Flowers of Heaven.

"Covetousness, discontent, and murmuring are as natural to man as thorns are to the soil. We need not sow thistles and brambles; they come up naturally enough, because they are indigenous to earth: and so, we need not teach men to complain; they complain fast enough without any education.

But the precious things of the earth must be cultivated. If we would have wheat, we must plough and sow; if we want flowers, there must be the garden, and all the gardener’s care. Now, contentment is one of the flowers of heaven, and if we would have it, it must be cultivated; it will not grow in us by nature; it is the new nature alone that can produce it, and even then we must be specially careful and watchful that we maintain and cultivate the grace which God has sown in us.

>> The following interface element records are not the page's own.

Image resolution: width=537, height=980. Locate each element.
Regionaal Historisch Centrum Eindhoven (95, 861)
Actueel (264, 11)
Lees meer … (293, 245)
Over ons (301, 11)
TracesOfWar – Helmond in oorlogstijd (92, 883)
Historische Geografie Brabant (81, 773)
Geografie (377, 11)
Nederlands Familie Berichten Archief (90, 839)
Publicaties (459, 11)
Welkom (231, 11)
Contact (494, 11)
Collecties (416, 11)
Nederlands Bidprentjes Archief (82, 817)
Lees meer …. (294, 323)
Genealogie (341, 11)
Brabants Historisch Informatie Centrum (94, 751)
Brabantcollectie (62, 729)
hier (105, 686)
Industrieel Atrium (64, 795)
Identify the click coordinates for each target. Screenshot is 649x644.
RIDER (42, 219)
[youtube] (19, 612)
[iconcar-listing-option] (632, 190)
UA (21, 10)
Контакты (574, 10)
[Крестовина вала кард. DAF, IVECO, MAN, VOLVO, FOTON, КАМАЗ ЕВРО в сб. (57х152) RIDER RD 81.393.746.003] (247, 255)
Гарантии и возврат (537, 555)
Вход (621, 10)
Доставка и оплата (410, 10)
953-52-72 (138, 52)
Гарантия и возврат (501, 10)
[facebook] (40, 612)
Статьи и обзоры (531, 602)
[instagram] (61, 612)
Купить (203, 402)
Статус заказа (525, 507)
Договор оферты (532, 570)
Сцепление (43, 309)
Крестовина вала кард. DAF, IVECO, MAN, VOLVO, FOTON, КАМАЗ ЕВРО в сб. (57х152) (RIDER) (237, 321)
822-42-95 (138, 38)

Paul says, “I have learned … to be content;” as much as to say, he did not know how at one time. It cost him some pains to attain to the mystery of that great truth. No doubt he sometimes thought he had learned, and then broke down. And when at last he had attained unto it, and could say, “I have learned in whatsoever state I am, therewith to be content,” he was an old, grey-headed man, upon the borders of the grave—a poor prisoner shut up in Nero’s dungeon at Rome. We might well be willing to endure Paul’s infirmities, and share the cold dungeon with him, if we too might by any means attain unto his good degree. Do not indulge the notion that you can be contented with learning, or learn without discipline. It is not a power that may be exercised naturally, but a science to be acquired gradually. We know this from experience. Brother, hush that murmur, natural though it be, and continue a diligent pupil in the College of Content."

-Spurgeon, Morning and Evening

I have been thinking some about contentment lately. About thankfulness. We have been laboring to document what we are thankful for as next week approaches, and what an easy labor that has been! We are blessed beyond measure, and yet discontentment is "natural to man as thorns are to the soil." In one moment, I can be as contented and filled with gratitude as I've ever been, and in the next moment, my heart can bludgeon with desire for something more, something new, something different. Can you relate? In this midst of a world full of things to see and desire and enjoy, I want to labor for this "flower of heaven": contentedness. I want to ponder Christ anew this season and treasure Him above all else. I got this book of Advent readings in the mail recently and I'm so looking forward to reading through it as I anticipate Christmas.
I thought I might just share all of that in case anyone can relate:). I have seen this book recommended several times in the past few years, but it was usually well into December and I never got around to it. Here's to hoping this year will be different.

Thanks for reading:).

1 comment:

  1. Laura thank you for this encouragement. That was so what I needed to hear. I struggle constantly with discontentment (as we have so often talked about) so this was such a good perspective to gain. And I just got that book in the mail too! :) So funny! (or wild :) ha! I too have meant to get it for a couple of years but December always creeps up on me and by the time I think of it its almost Christmas. So I'm excited to have it for this season. Miss you and love you friend.